> **TASK BRIEF**: Give again only the lines from the line that holds "Task: Click digitalphoto's" to the end of the data, inclusive, omitting all pictures.

> **WORKING DATA**:
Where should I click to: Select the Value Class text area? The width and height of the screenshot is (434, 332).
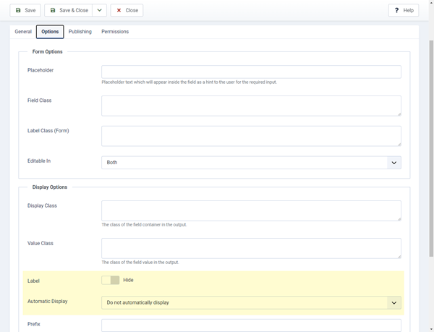[251, 248]

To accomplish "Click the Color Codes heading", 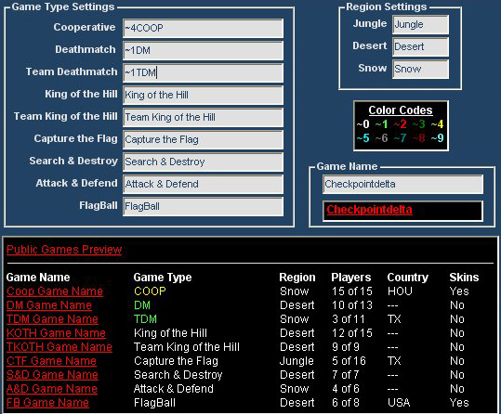I will point(401,110).
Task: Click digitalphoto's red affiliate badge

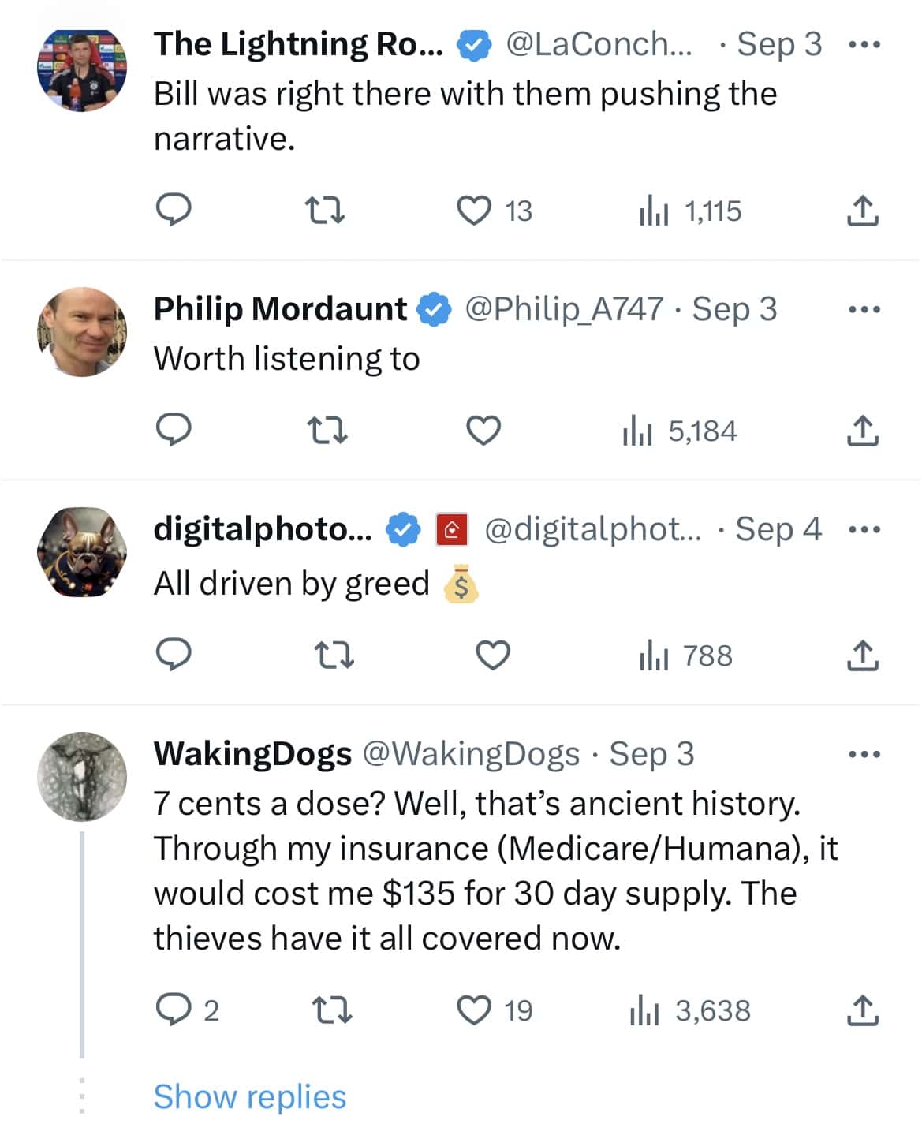Action: pyautogui.click(x=450, y=529)
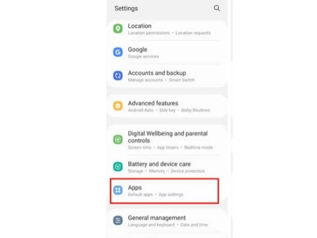
Task: Open the highlighted Apps menu item
Action: [x=164, y=191]
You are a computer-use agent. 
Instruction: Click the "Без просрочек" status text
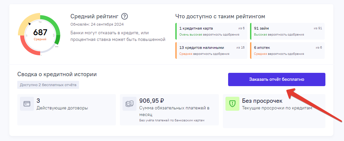coord(262,101)
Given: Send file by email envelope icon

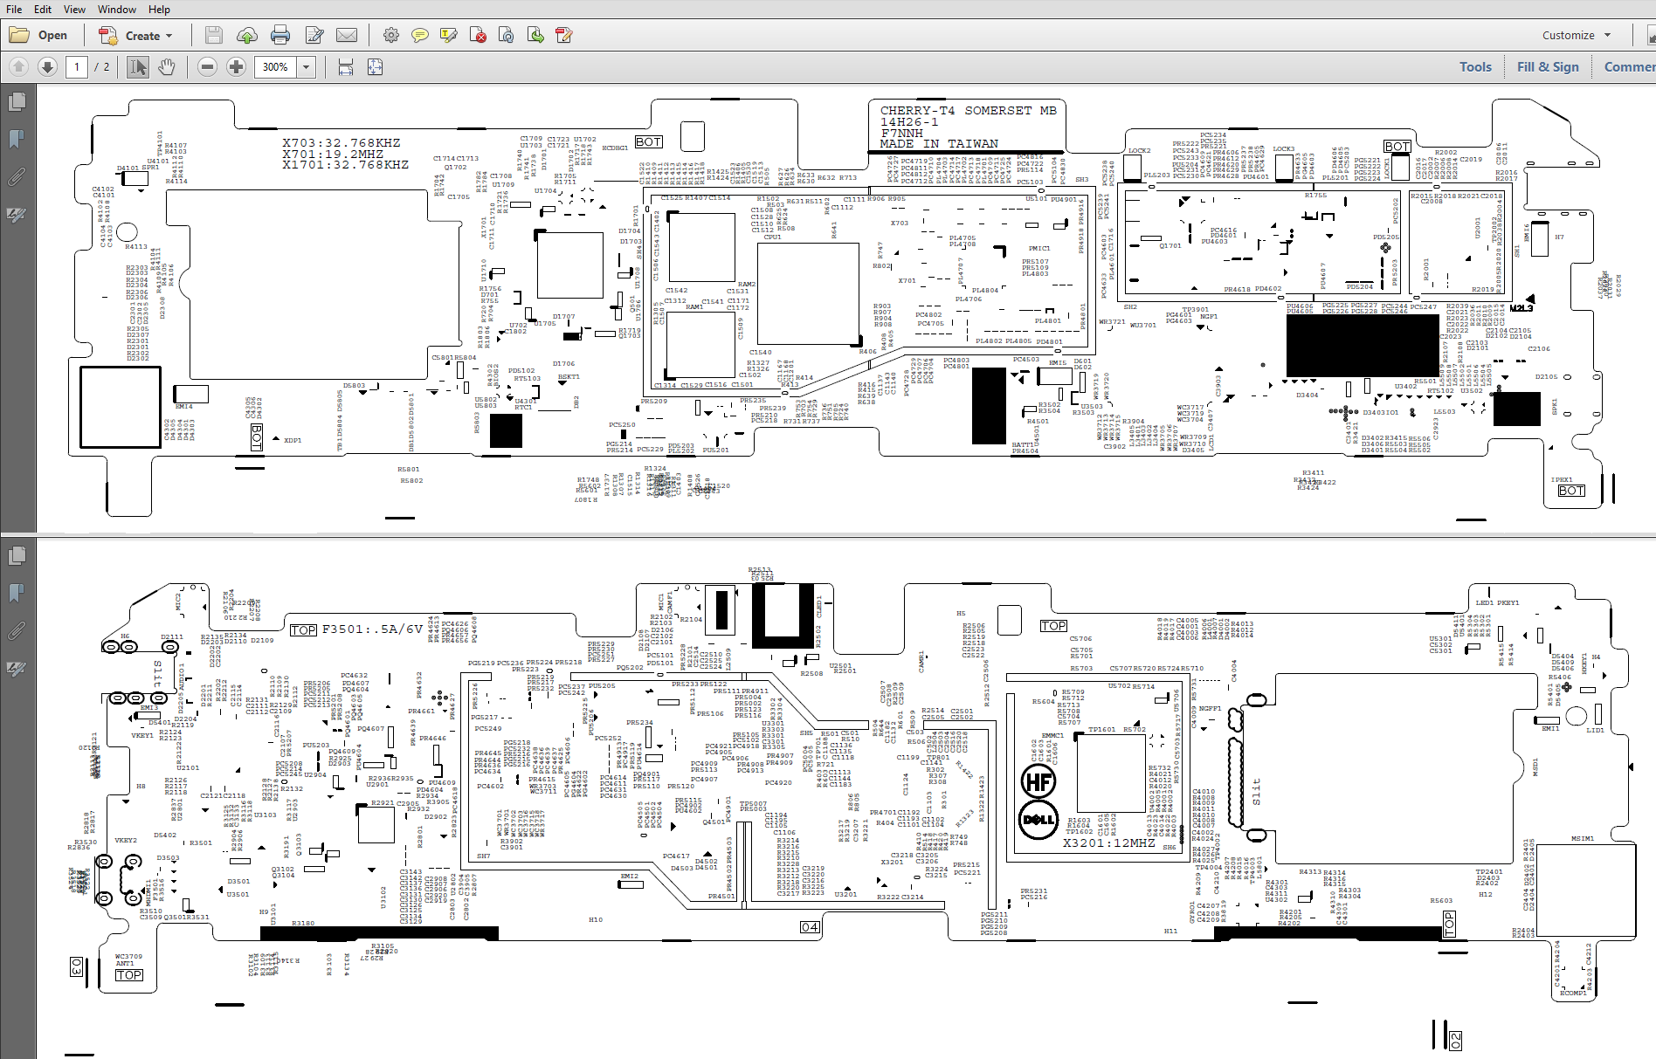Looking at the screenshot, I should pyautogui.click(x=347, y=36).
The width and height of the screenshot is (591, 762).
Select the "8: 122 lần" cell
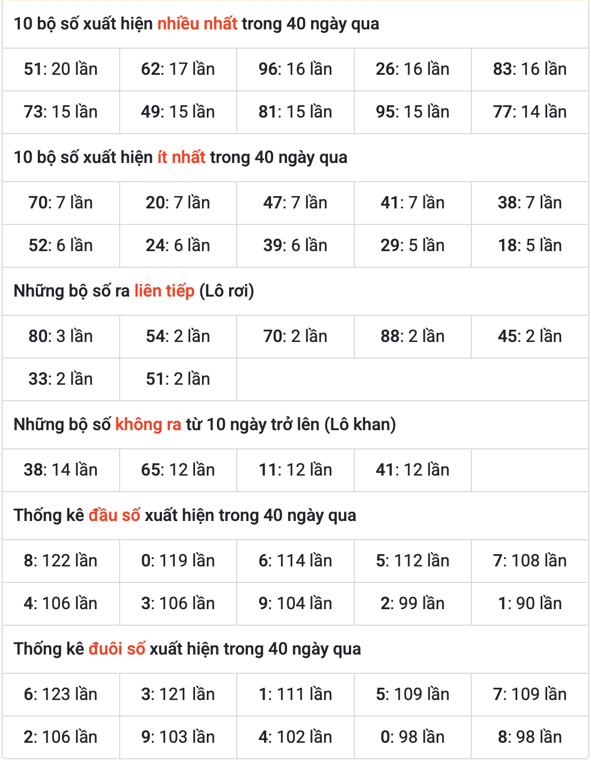point(61,561)
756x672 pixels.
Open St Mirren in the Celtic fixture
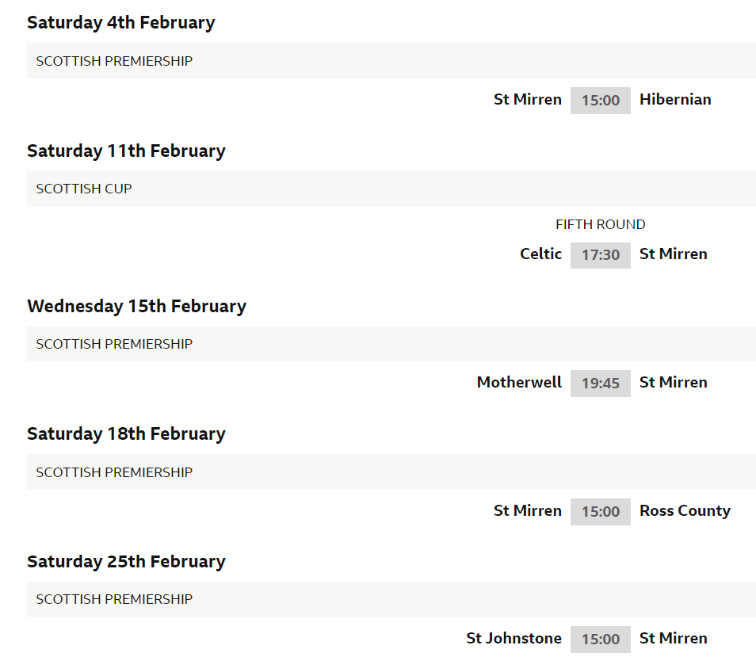tap(673, 254)

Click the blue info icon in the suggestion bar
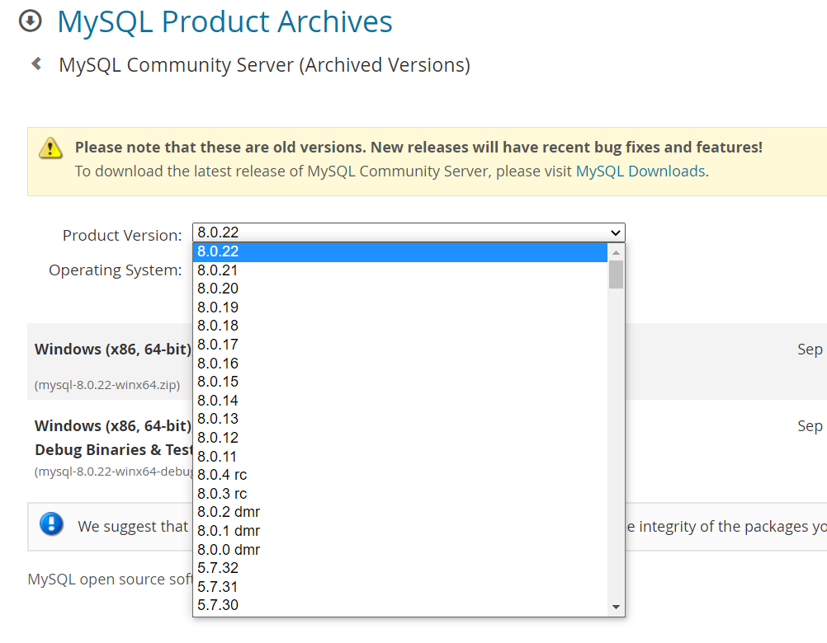51,526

> **REPLY**:
Task: Click digitalphoto's red affiliate badge

Action: pyautogui.click(x=450, y=529)
Task: Open the highlighted Apps menu item
Action: [x=164, y=191]
You are a computer-use agent. 
Instruction: Click the "Без просрочек" status text
coord(262,101)
Given: Send file by email envelope icon

Looking at the screenshot, I should pyautogui.click(x=347, y=36).
The width and height of the screenshot is (591, 762).
Select the "8: 122 lần" cell
point(61,561)
756x672 pixels.
Open St Mirren in the Celtic fixture
tap(673, 254)

Click the blue info icon in the suggestion bar
51,526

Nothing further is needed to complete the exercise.